**What you should do:** Rewrite the lines from the one containing "Play the meeting audio" through the end of the records, inclusive, replacing "grade" with "condition" and keeping everything else the same. Leave the pictures out of your answer.

Element and text position data
....
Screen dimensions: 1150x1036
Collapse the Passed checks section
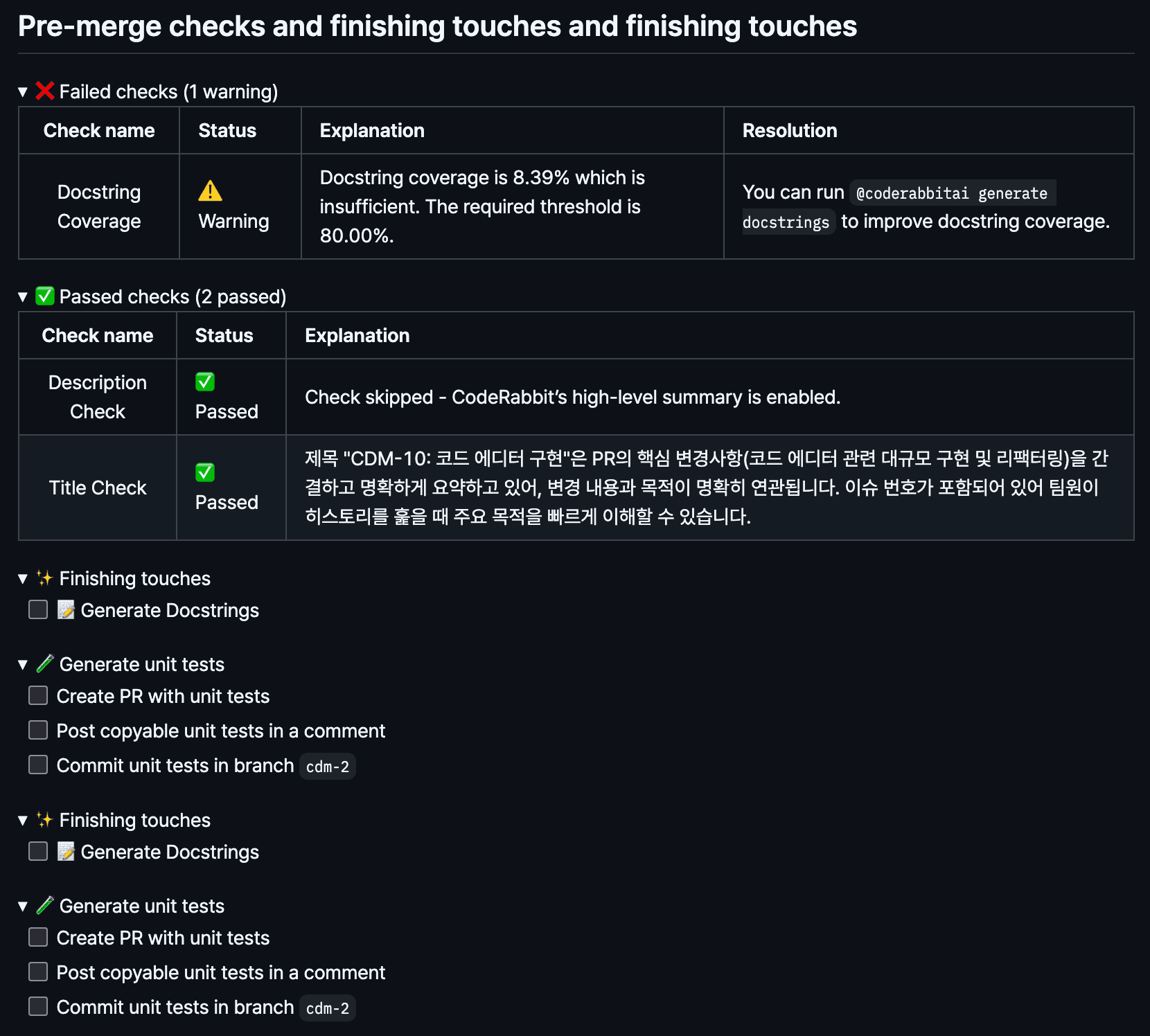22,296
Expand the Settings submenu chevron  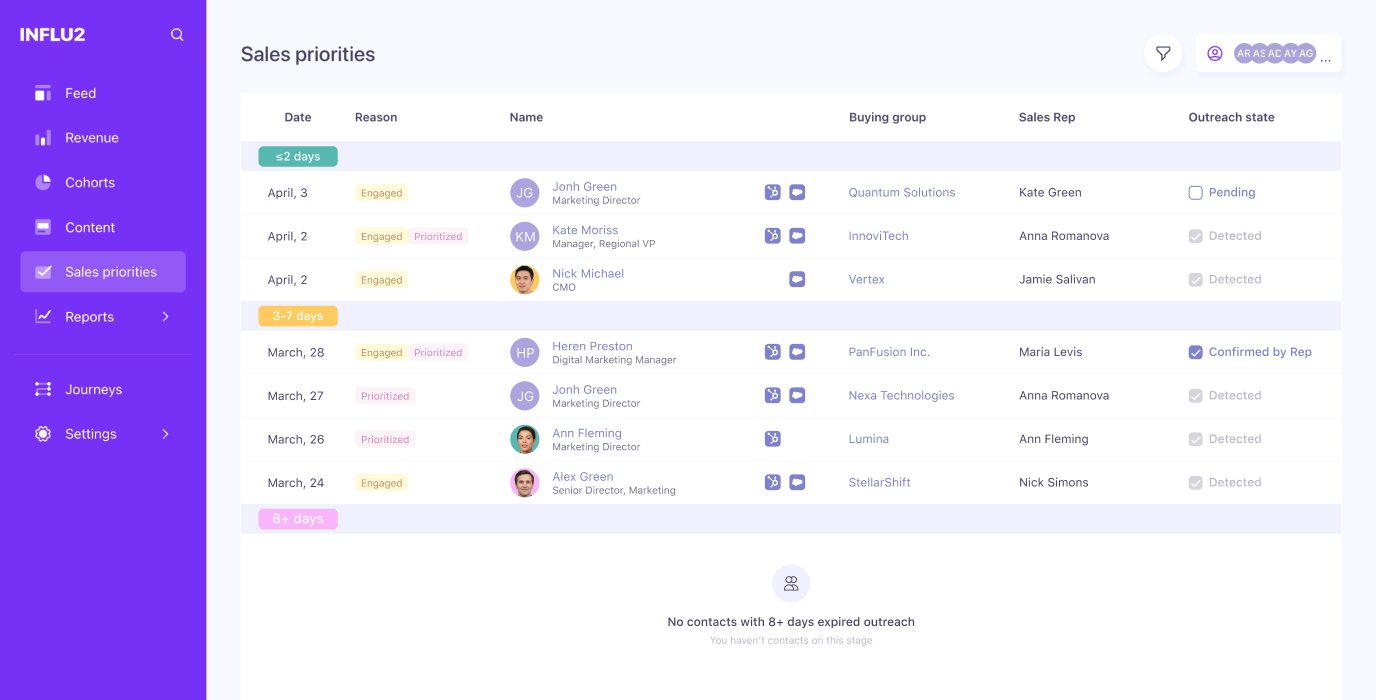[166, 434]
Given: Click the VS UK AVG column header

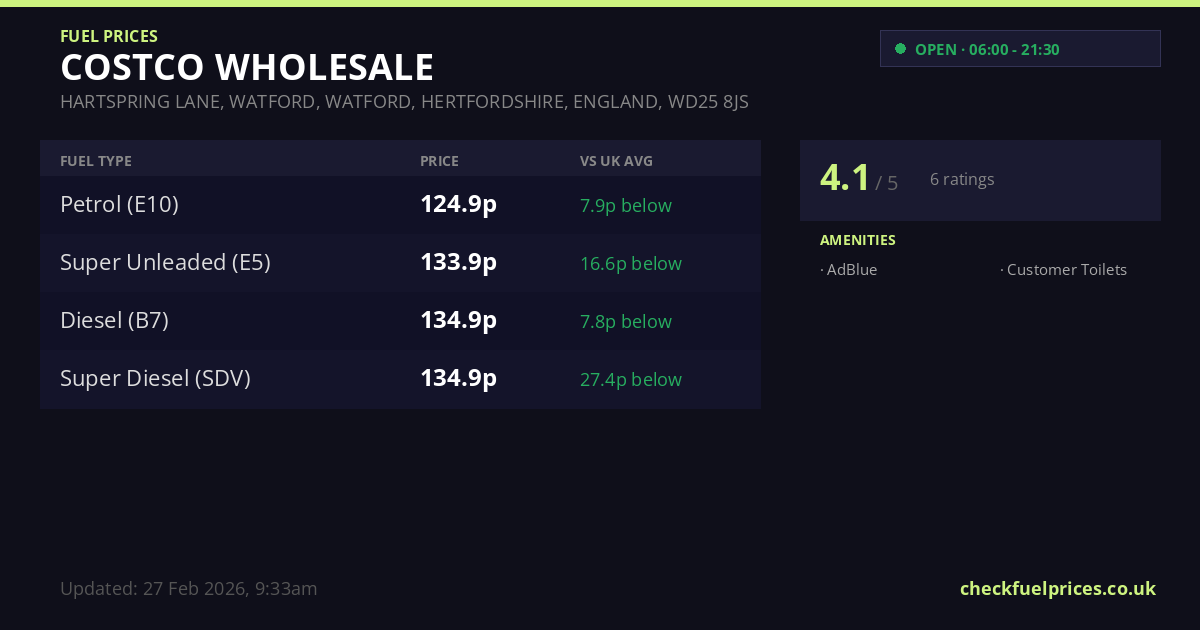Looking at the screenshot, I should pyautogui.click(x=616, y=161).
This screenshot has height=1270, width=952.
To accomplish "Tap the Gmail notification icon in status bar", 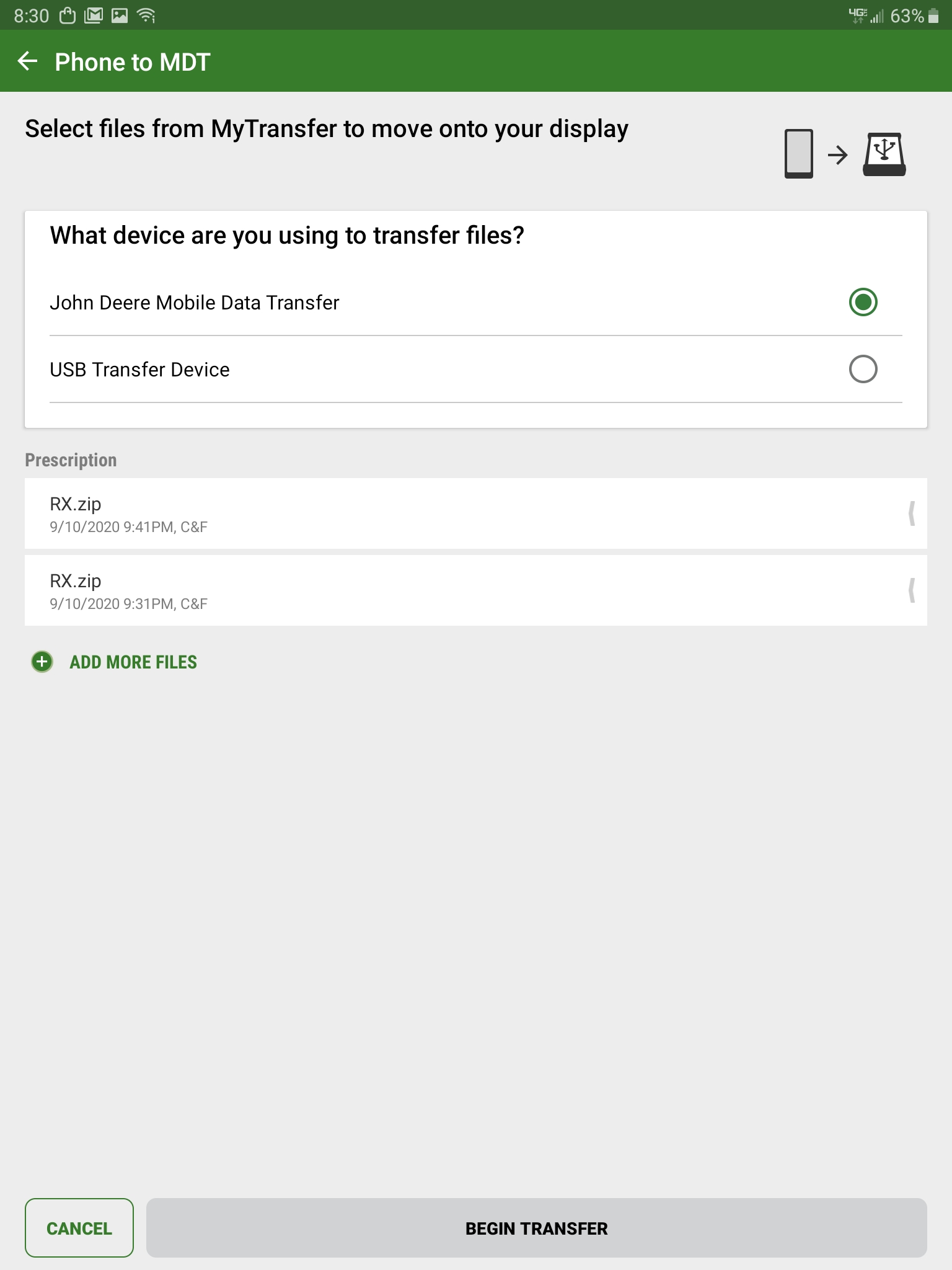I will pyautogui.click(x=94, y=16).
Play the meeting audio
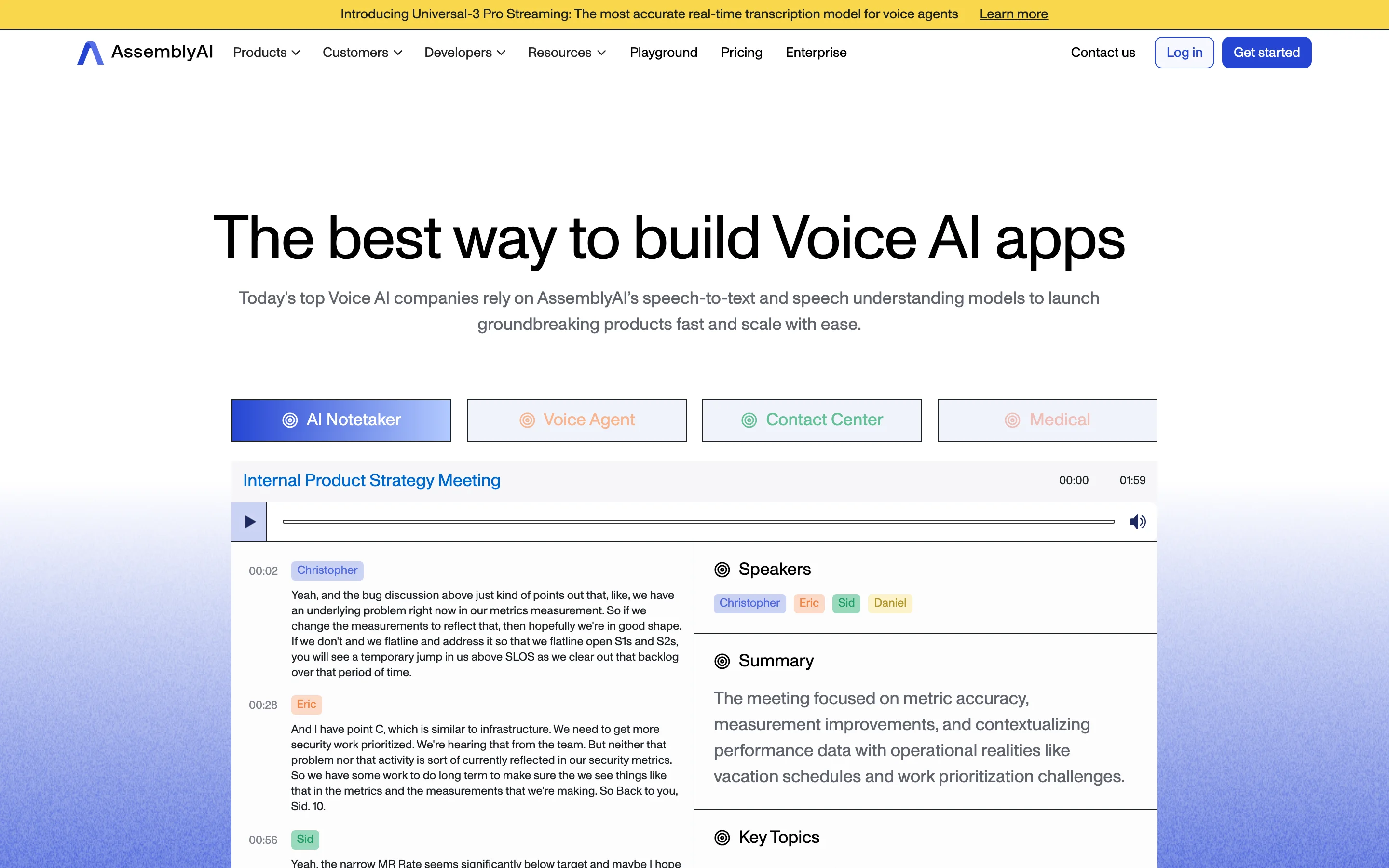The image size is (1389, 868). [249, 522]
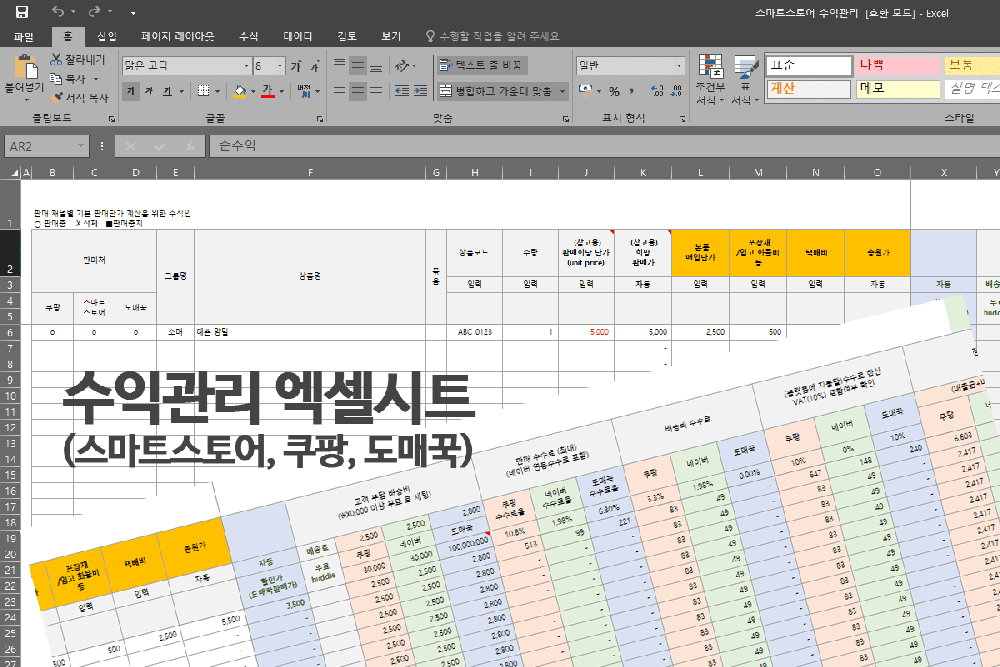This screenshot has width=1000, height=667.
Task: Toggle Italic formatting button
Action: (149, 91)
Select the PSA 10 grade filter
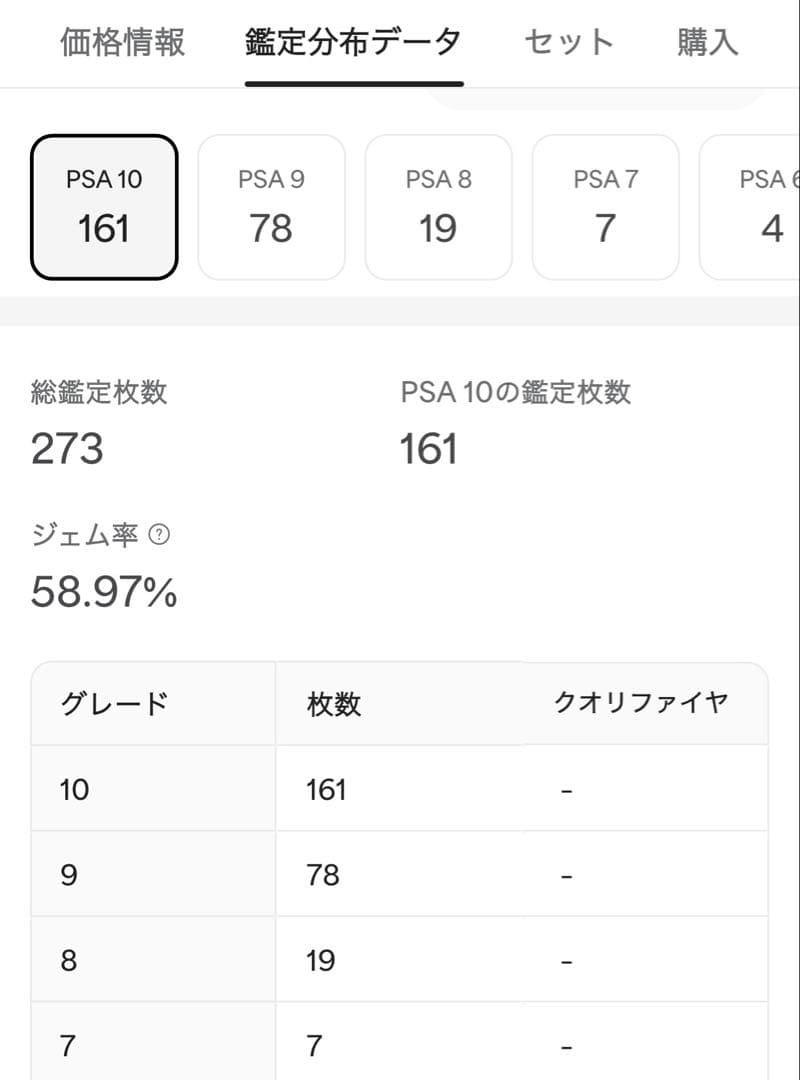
....
**Result for this task:**
Play the meeting audio
The image size is (1389, 868). [249, 522]
This screenshot has width=1000, height=667.
Task: Toggle Italic formatting button
Action: (149, 91)
Select the PSA 10 condition filter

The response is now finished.